Navigating cumbersome EHRs and sourcing vital patient information located in disparate systems adds another layer of challenges. A recent survey by Health Affairs reported physicians and staff spent 15.1 hours per physician each week tracking, developing, and implementing data collection processes, entering information, or transmitting data. Some physicians are even finding portions of vital information are buried within the EHR’s progress notes or parts of the physician narrative, like the patient history, and therefore are not easily accessible.

One survey of 1,515 residents and fellows, as published in the Journal of Graduate Medical Education in December 2013, noted an overwhelming 92 percent of respondents agreed clinical documentation requirements have become excessive, with 73 percent indicating overall patient care was being negatively affected by the burden.

Yet, despite the inherent challenges, improving communication is essential in the newly established value-based reimbursement model, where patient satisfaction and positive patient outcomes will now have a direct impact on the provider’s bottom line. In fact, there may be a direct link between Hospital Consumer Assessment of Healthcare Providers and Systems (HCAHPS) scores and profitability.

When examining data from 3,035 acute-care hospitals, 25 percent of hospitals with the highest HCAHPS scores were also the most profitable with a mean margin of .93, with the hospitals scoring lower for patient satisfaction showing significantly lower profitability.

Is better health technology the answer?

It might be. Experts agree in order to improve the transfer of patient information, healthcare facilities must make innovative strategies that make the quality of hand-off communication a priority.

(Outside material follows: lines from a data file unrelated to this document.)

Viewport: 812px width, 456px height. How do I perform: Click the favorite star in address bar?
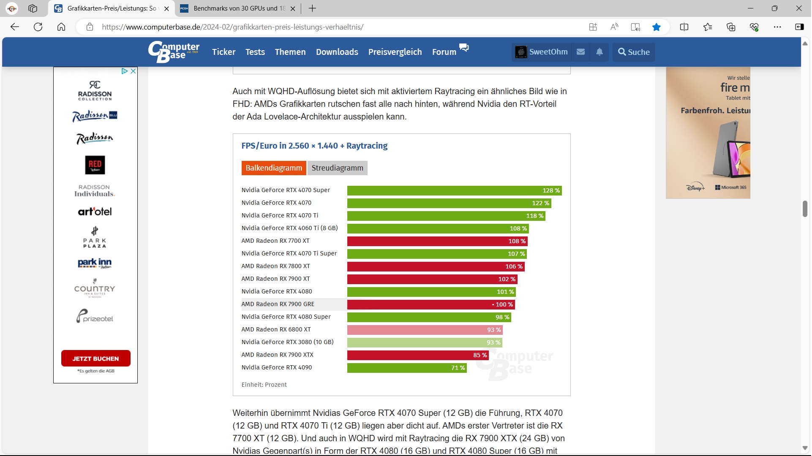click(x=656, y=27)
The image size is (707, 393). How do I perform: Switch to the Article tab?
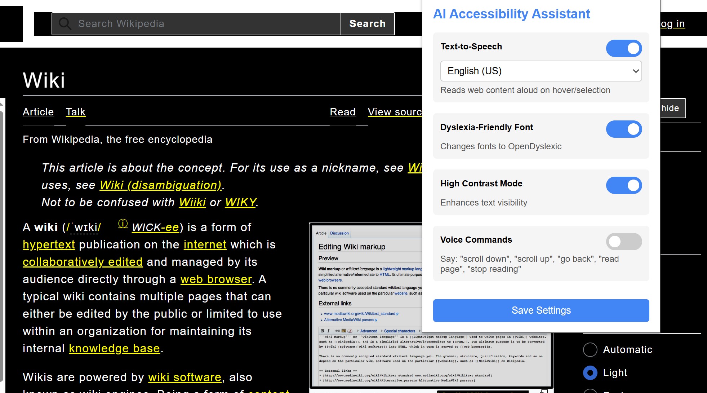click(x=38, y=112)
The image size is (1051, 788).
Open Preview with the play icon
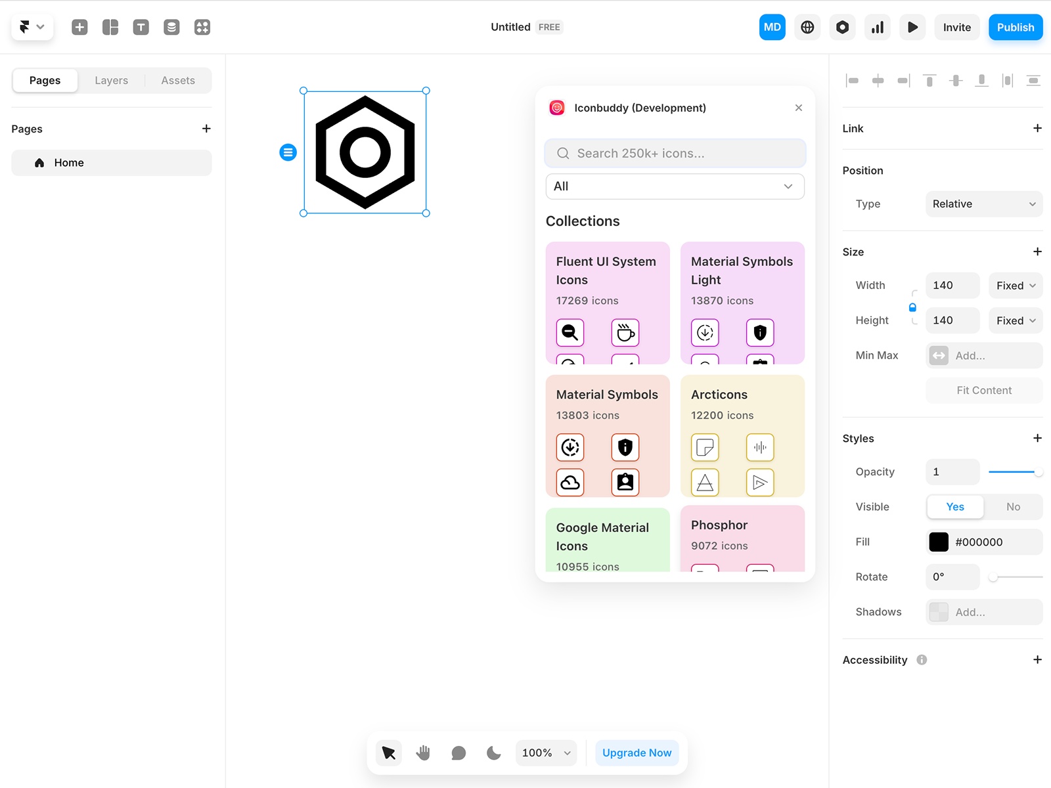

As stated in a report published by Solet DJ et al., many deadly miscommunications could be corrected by introducing a standardized method for patient handoffs.

“We suggest institutions develop such handoff packages as part of their information technology infrastructure,” the doctors write. This may include software packages or clinical decision support tools, such as intelligence platforms that limit avoidable interruptions and distraction, while providing a holistic view of the overall patient condition. The implementation of bedside dashboards that provide a glimpse of a patient’s vital signs at any given moment will mean each clinician charged with responsibility for the patient’s care will have access to vitals and trends in one easy-to-view location.

In fact, mounting evidence suggests these types of clinical decision support tools, when used effectively, can improve healthcare quality and safety. One study revealed nurses are interrupted almost 12 times per hour making management of distractions and effective communication critical in care settings. Because patient vital signs and trends are captured in one easy-to-view location within a clinical intelligence platform, clinicians are able to spend less time searching for answers in an EHR and more time communicating with colleagues during potentially hazardous procedures, such as the shift change.

There may be an added benefit of conducting shift-change reporting via a dashboard located at the patient’s bedside. Some research has supported the use of bedside shift reports to facilitate physician-patient communication. This way, the patient is able to play an active role in the shift change and reporting process, assisting the clinician as he or she goes over the report and checks for misinformation. Conducting the reporting in such proximity to the patient, one study suggests, actually increased patient satisfaction.

While some level of human error is inevitable, it is possible and ­vitally necessary to reduce the instance of PMEs. In this new era of value-based care, it’s likely we will see a marked increase in health IT spending in the coming months in order to implement technologies to optimize the transfer of knowledge at the patient bedside and ultimately make the clinician communication and shift-change process easier.